Here are a couple of excerpts from the lastest newsletter from the ED AONB team:
Welcome to the East Devon AONB summer update.
. Our overall message for this edition of our newsletter is to staysafe, be kind – and try to support local, independent businesses! However, we do have a few other updates we’d like to share, so please read on…
Farming with the environment in mind
Now that some of the lockdown restrictions have lifted, with social distancing we’re glad to be able to progress with our farm surveys in the Umborne Valley.
The surveys will help inform our work (aimed at helping to shape future Defra policy) to ‘test and trial’ a system we’ve designed that would allow small farms to work cooperatively to access financial support under the new Environmental Land Management (ELM) Scheme.
Small farms are often home to important natural heritage assets, such as species-rich grassland, improved water quality and healthy soils, in part because they have avoided the levels of intensification found on larger farms.
Historically however, these same farms have missed out on financial support due to their small scale or incapacity to expand.
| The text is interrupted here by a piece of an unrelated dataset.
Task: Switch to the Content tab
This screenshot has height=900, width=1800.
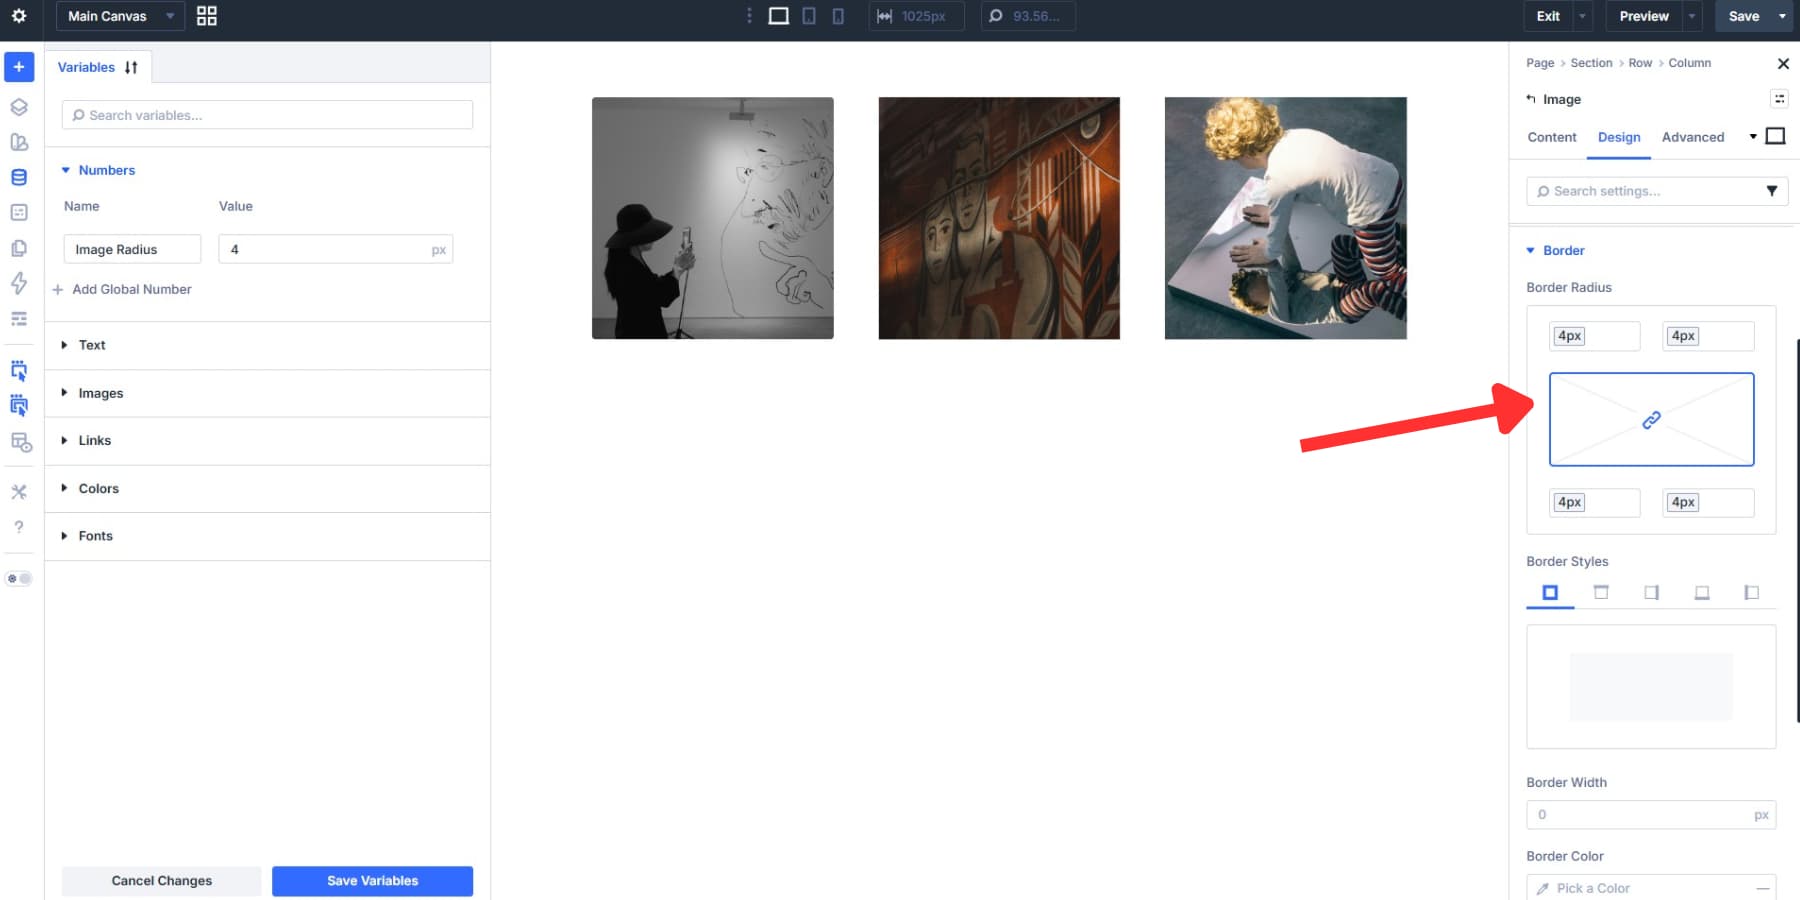Action: (1551, 137)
By supporting these farms we hope to increase resilience and help them remain viable – and in turn, conserve valuable environmental features.
With alarming predictions that 90% of our ash trees will be lost to ash dieback disease, Devon’s treescapes and the wildlife dependent on them, face an uncertain future.
Dealing with such a devastating forecast, we’re partnering with Saving Devon’s Treescapes, a new initiative led by Devon Wildlife Trust, that aims to build hope and generate positive action – enabling everyone to be a part of lessening the impact.
Ash makes up 22% of broadleaved woodland in Devon; outside of woodland areas, in places such as hedgerows, parks and gardens, there are approximately 1.9 million mature ash trees.
Although we can’t prevent the disease, we can adapt our landscapes, making them more resilient, before all of the damage is done. By engaging with local communities, schools and volunteer groups, Saving Devon’s Treescapes will work to establish at least 250,000 new trees outside woodlands.